Data items:
▬▬▬▬▬▬▬▬▬▬
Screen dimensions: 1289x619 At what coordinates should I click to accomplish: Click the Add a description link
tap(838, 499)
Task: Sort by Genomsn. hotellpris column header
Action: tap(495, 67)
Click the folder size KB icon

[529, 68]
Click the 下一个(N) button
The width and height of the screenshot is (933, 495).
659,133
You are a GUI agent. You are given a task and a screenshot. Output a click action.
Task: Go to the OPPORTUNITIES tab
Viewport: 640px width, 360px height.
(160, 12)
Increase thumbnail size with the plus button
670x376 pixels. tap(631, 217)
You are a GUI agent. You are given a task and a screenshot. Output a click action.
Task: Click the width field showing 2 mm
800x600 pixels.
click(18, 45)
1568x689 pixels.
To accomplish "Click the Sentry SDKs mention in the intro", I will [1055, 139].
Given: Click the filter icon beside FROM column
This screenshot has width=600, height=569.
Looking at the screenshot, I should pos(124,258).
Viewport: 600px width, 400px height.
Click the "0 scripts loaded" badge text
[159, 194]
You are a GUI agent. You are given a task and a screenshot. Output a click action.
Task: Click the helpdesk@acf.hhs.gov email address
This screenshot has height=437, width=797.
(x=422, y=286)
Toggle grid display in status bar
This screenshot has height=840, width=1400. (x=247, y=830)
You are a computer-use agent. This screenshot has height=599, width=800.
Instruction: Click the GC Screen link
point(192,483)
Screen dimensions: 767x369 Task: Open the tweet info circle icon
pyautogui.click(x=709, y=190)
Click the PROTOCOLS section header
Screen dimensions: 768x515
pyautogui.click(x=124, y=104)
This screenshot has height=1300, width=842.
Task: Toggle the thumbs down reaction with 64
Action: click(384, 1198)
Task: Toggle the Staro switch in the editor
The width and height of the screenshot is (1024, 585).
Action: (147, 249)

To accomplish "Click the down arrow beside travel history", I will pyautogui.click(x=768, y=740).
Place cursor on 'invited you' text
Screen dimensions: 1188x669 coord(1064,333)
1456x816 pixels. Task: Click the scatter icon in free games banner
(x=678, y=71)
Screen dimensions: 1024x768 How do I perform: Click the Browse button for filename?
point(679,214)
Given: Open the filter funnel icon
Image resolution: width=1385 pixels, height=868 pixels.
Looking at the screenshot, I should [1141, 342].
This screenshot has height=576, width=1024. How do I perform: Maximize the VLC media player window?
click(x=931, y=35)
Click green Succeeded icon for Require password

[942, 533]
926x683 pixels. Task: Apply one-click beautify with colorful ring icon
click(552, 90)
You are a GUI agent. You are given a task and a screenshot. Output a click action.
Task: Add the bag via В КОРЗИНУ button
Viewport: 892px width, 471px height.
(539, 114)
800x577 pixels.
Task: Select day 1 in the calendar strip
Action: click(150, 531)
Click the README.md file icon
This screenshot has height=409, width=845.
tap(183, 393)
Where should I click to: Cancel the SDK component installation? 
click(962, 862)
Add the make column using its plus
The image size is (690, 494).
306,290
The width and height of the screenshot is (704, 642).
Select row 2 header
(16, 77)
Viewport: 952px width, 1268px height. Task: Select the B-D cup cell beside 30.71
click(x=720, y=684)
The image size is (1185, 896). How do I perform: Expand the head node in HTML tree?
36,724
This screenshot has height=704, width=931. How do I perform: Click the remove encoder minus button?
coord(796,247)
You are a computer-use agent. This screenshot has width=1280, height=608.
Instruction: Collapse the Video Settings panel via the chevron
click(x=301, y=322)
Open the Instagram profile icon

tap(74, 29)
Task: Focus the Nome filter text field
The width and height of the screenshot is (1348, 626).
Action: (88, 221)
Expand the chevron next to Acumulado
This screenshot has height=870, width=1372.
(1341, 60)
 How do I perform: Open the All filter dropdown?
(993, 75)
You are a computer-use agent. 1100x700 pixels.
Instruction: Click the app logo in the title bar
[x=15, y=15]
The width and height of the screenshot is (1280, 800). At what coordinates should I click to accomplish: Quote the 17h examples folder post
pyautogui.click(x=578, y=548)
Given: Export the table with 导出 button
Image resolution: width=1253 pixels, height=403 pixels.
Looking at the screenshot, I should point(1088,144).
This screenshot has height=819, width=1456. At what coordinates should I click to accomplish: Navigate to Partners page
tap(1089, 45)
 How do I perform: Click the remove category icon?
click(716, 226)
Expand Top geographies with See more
▬▬▬▬▬▬▬▬▬▬
> What the task requires:
Reproduce every entry shown above, precisely as it stands.

> Output:
Screen dimensions: 1289x619 At what coordinates should I click to accomplish: Click the Add a description link
tap(838, 499)
Task: Sort by Genomsn. hotellpris column header
Action: tap(495, 67)
Click the folder size KB icon

[529, 68]
Click the 下一个(N) button
The width and height of the screenshot is (933, 495).
659,133
You are a GUI agent. You are given a task and a screenshot. Output a click action.
Task: Go to the OPPORTUNITIES tab
Viewport: 640px width, 360px height.
(160, 12)
Increase thumbnail size with the plus button
670x376 pixels. tap(631, 217)
You are a GUI agent. You are given a task and a screenshot. Output a click action.
Task: Click the width field showing 2 mm
800x600 pixels.
click(18, 45)
1568x689 pixels.
To accomplish "Click the Sentry SDKs mention in the intro", I will [1055, 139].
Given: Click the filter icon beside FROM column
This screenshot has width=600, height=569.
Looking at the screenshot, I should pos(124,258).
Viewport: 600px width, 400px height.
Click the "0 scripts loaded" badge text
[159, 194]
You are a GUI agent. You are given a task and a screenshot. Output a click action.
Task: Click the helpdesk@acf.hhs.gov email address
This screenshot has height=437, width=797.
(x=422, y=286)
Toggle grid display in status bar
This screenshot has height=840, width=1400. (x=247, y=830)
You are a computer-use agent. This screenshot has height=599, width=800.
Instruction: Click the GC Screen link
point(192,483)
Screen dimensions: 767x369 Task: Open the tweet info circle icon
pyautogui.click(x=709, y=190)
Click the PROTOCOLS section header
Screen dimensions: 768x515
pyautogui.click(x=124, y=104)
This screenshot has height=1300, width=842.
Task: Toggle the thumbs down reaction with 64
Action: click(384, 1198)
Task: Toggle the Staro switch in the editor
The width and height of the screenshot is (1024, 585).
Action: (147, 249)

To accomplish "Click the down arrow beside travel history", I will pyautogui.click(x=768, y=740).
Place cursor on 'invited you' text
Screen dimensions: 1188x669 coord(1064,333)
1456x816 pixels. Task: Click the scatter icon in free games banner
(x=678, y=71)
Screen dimensions: 1024x768 How do I perform: Click the Browse button for filename?
point(679,214)
Given: Open the filter funnel icon
Image resolution: width=1385 pixels, height=868 pixels.
Looking at the screenshot, I should [1141, 342].
This screenshot has height=576, width=1024. How do I perform: Maximize the VLC media player window?
click(x=931, y=35)
Click green Succeeded icon for Require password

[942, 533]
926x683 pixels. Task: Apply one-click beautify with colorful ring icon
click(552, 90)
You are a GUI agent. You are given a task and a screenshot. Output a click action.
Task: Add the bag via В КОРЗИНУ button
Viewport: 892px width, 471px height.
(539, 114)
800x577 pixels.
Task: Select day 1 in the calendar strip
Action: click(150, 531)
Click the README.md file icon
This screenshot has height=409, width=845.
tap(183, 393)
Where should I click to: Cancel the SDK component installation? 
click(962, 862)
Add the make column using its plus
The image size is (690, 494).
306,290
The width and height of the screenshot is (704, 642).
Select row 2 header
(16, 77)
Viewport: 952px width, 1268px height. Task: Select the B-D cup cell beside 30.71
click(x=720, y=684)
The image size is (1185, 896). How do I perform: Expand the head node in HTML tree?
36,724
This screenshot has height=704, width=931. How do I perform: Click the remove encoder minus button?
coord(796,247)
You are a computer-use agent. This screenshot has width=1280, height=608.
Instruction: Collapse the Video Settings panel via the chevron
click(x=301, y=322)
Open the Instagram profile icon

tap(74, 29)
Task: Focus the Nome filter text field
The width and height of the screenshot is (1348, 626).
Action: (88, 221)
Expand the chevron next to Acumulado
This screenshot has height=870, width=1372.
(1341, 60)
 How do I perform: Open the All filter dropdown?
(993, 75)
You are a computer-use agent. 1100x700 pixels.
Instruction: Click the app logo in the title bar
[x=15, y=15]
The width and height of the screenshot is (1280, 800). At what coordinates should I click to accomplish: Quote the 17h examples folder post
pyautogui.click(x=578, y=548)
Given: Export the table with 导出 button
Image resolution: width=1253 pixels, height=403 pixels.
Looking at the screenshot, I should point(1088,144).
This screenshot has height=819, width=1456. At what coordinates should I click to accomplish: Navigate to Partners page
tap(1089, 45)
 How do I perform: Click the remove category icon?
click(716, 226)
Expand Top geographies with See more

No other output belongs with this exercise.